Il dibattito in corso in quegli anni è stato risolto dallo stesso legislatore. Infatti, l’art. 1, comma 1°, del d.l. 29.12.2000, n. 394, di interpretazione autentica dell’art. 644 c.p., convertito in legge con modificazioni dall’art. 1, l. 28.2.2001, n. 24, riconduce alla nozione di interessi usurari quelli convenuti “a qualsiasi titolo”, e la relazione governativa che accompagna il decreto fa più esplicito riferimento a ogni tipologia di interesse, “sia esso corrispettivo, compensativo o moratorio”. In tal senso si è pronunciata anche la Corte costituzionale con sentenza 25.2.2002, n. 29 sulla legittimità costituzionale della l. n. 24/2001. Nello specifico, la Consulta ha precisato, che: “va in ogni caso osservato – ed il rilievo appare in sé decisivo – che il riferimento, contenuto nell’art. 1 comma 1, del decreto-legge n. 394 del 2000, agli interessi “a qualunque titolo convenuti” rende plausibile – senza necessità di specifica motivazione – l’assunto, del resto fatto proprio anche dal giudice di legittimità, secondo cui il tasso soglia riguarderebbe anche gli interessi moratori”.
Più di recente la sentenza della Cassazione Civ. n. 350/2013 conferma il principio per cui “…si intendono usurari gli interessi che superano il limite stabilito dalla legge nel momento in cui essi sono promessi o comunque convenuti, a qualunque titolo, quindi anche a titolo di interessi moratori”, senza addurre alcuna motivazione, richiamando semplicemente la pronuncia della Corte costituzionale e il precedente della stessa giurisprudenza di legittimità".
Una volta definita in termini positivi l’applicabilità della disciplina antiusura agli interessi moratori la nostra indagine deve, quindi, essere condotta verificando la legittimità degli interessi che erano stati stipulati nel contratto. Il reato di usura, dunque, sussisterà nel momento in cui le parti sottoscriveranno un contratto usurario: la legge, sia penale che civile, punisce il semplice fatto (giuridico) della conclusione (stipula) del contratto con cui si chiedono interessi usurari, cioè dei corrispettivi per il finanziamento concesso superiori al tasso di soglia.

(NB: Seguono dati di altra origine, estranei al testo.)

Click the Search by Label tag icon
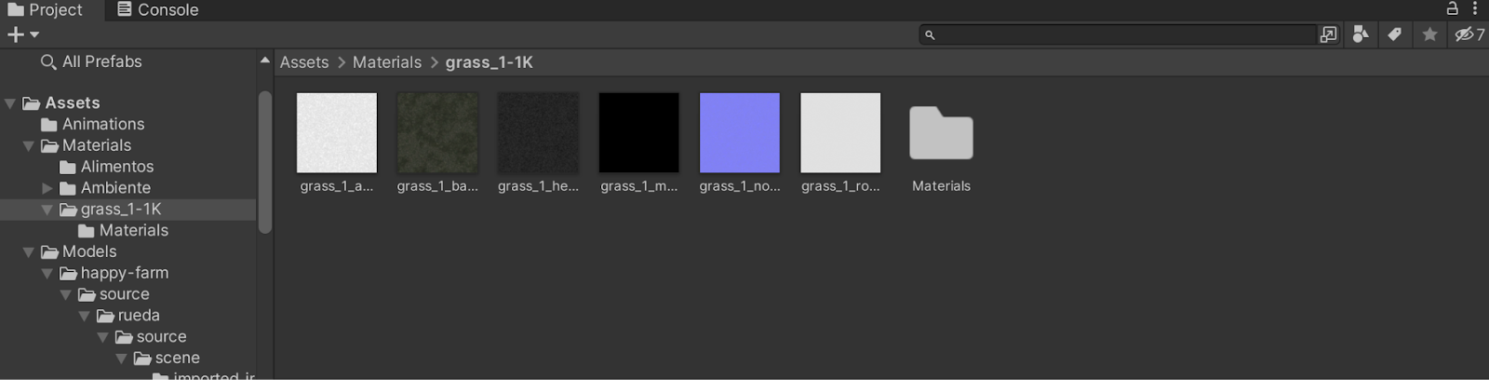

Questi interessi, ai quali vanno sommate le commissioni, le remunerazioni a qualsiasi titolo e le spese connesse (escluse solo imposte e tasse), ma anche gli interessi di mora, sono (o possono essere) usurari quando complessivamente sono (o possono essere) superiori al limite di legge (tasso soglia) oppure inferiori, ma sproporzionati rispetto alla controprestazione e considerati i tassi medi.